Data entries:

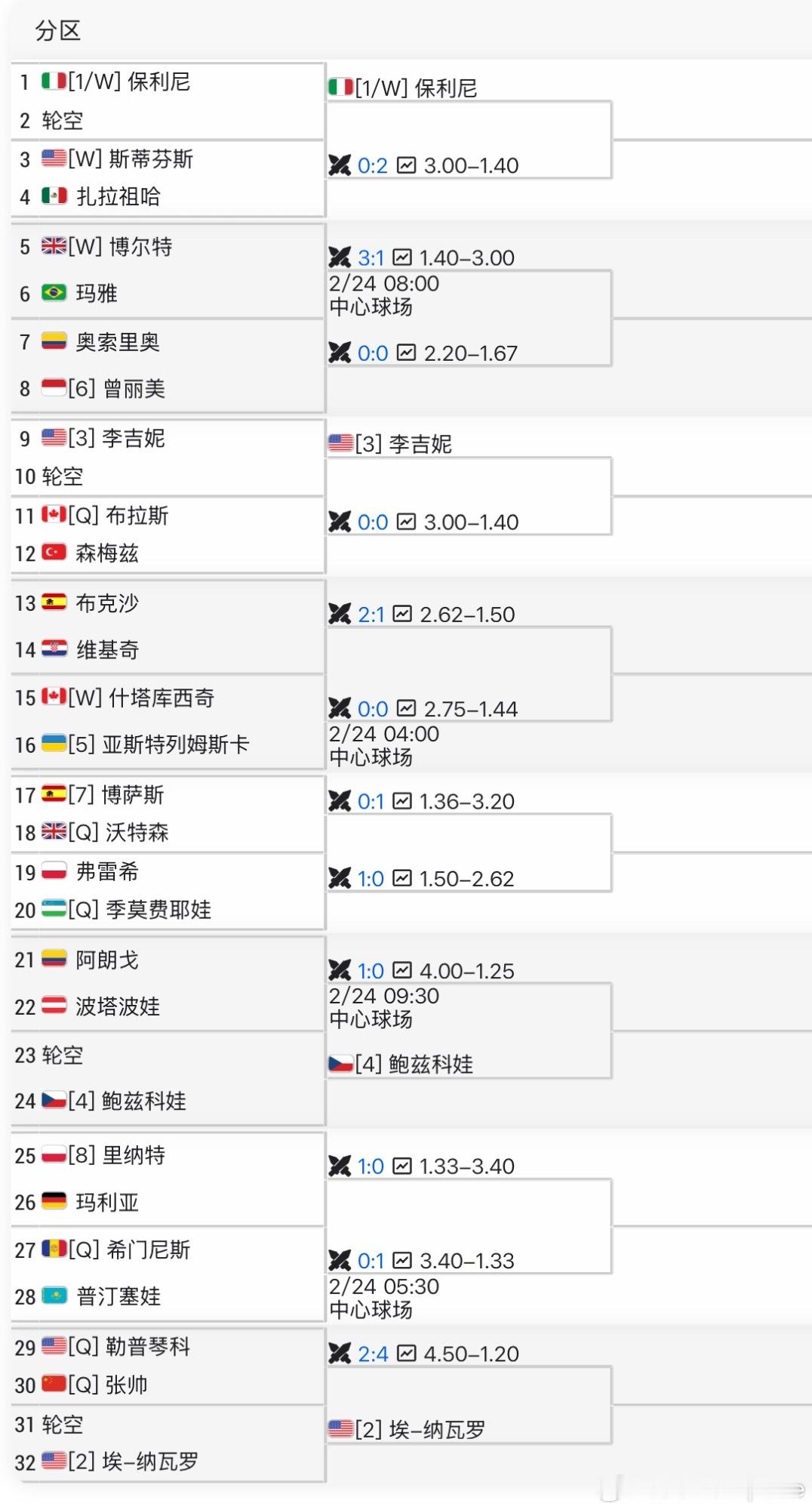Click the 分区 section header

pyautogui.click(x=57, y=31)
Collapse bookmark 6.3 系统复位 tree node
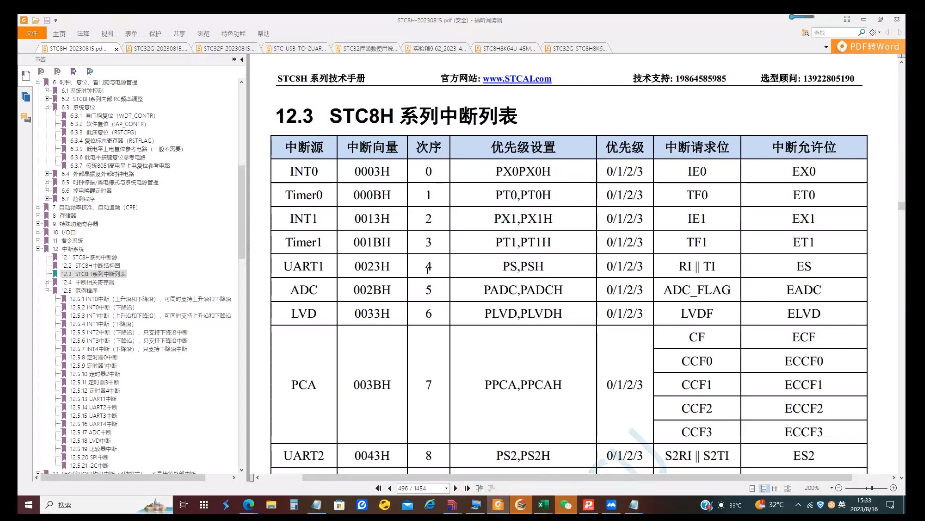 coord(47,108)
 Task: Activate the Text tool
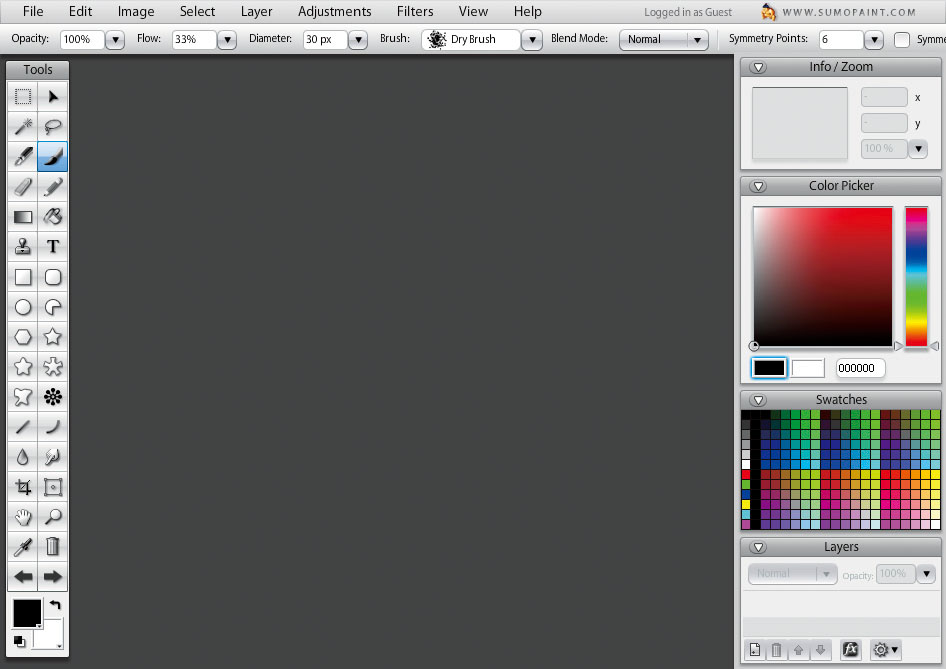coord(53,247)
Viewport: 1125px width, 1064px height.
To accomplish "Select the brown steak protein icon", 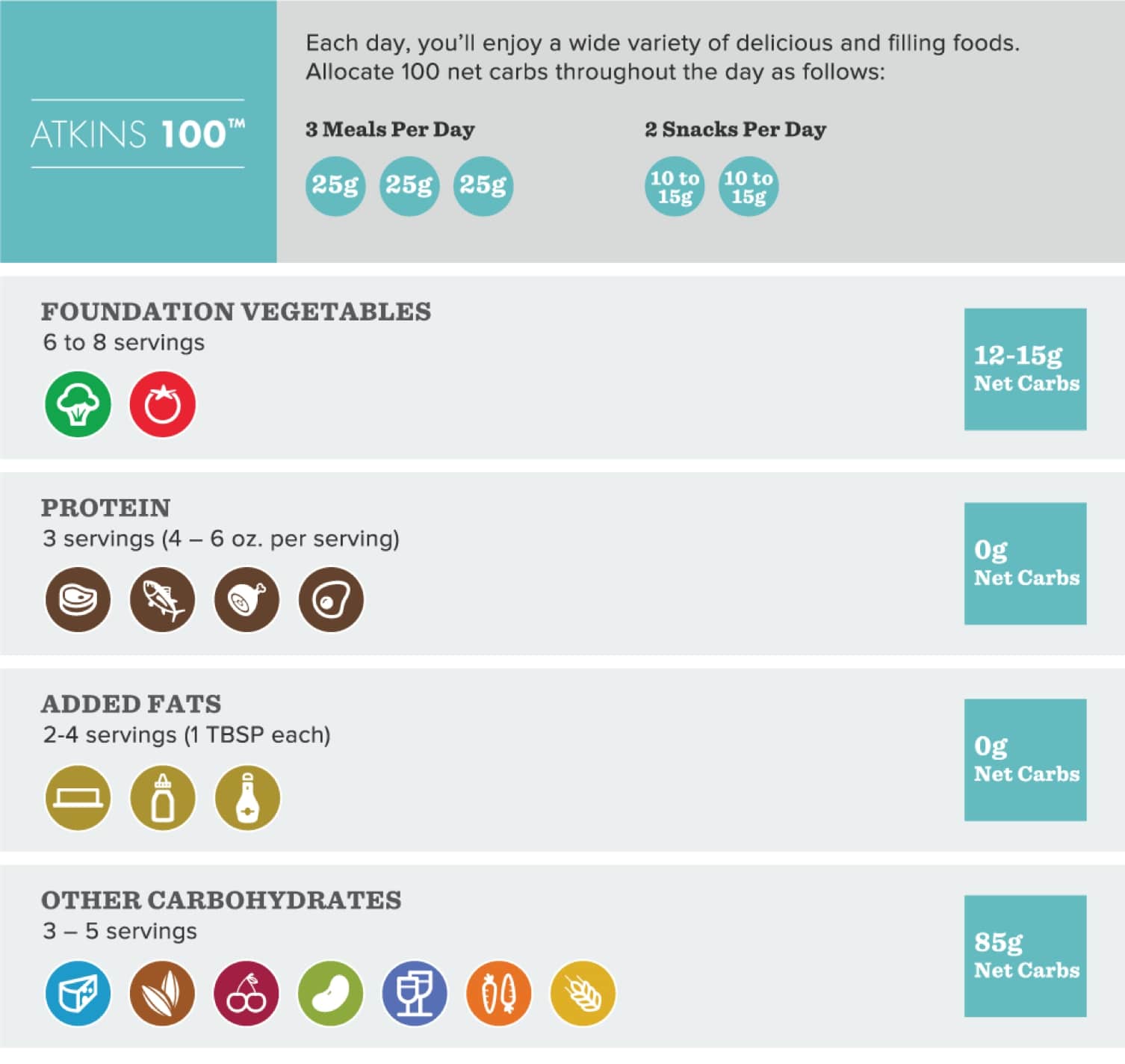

WHAT NEEDS TO BE DONE: Copy only the lines running from the one that holds "Viewport: 1125px width, 1064px height." through the last line of the data, and include both of those lines. Do not copy any pictures.

ANSWER TO THIS PROBLEM:
Viewport: 1125px width, 1064px height.
To accomplish "Select the brown steak protein icon", 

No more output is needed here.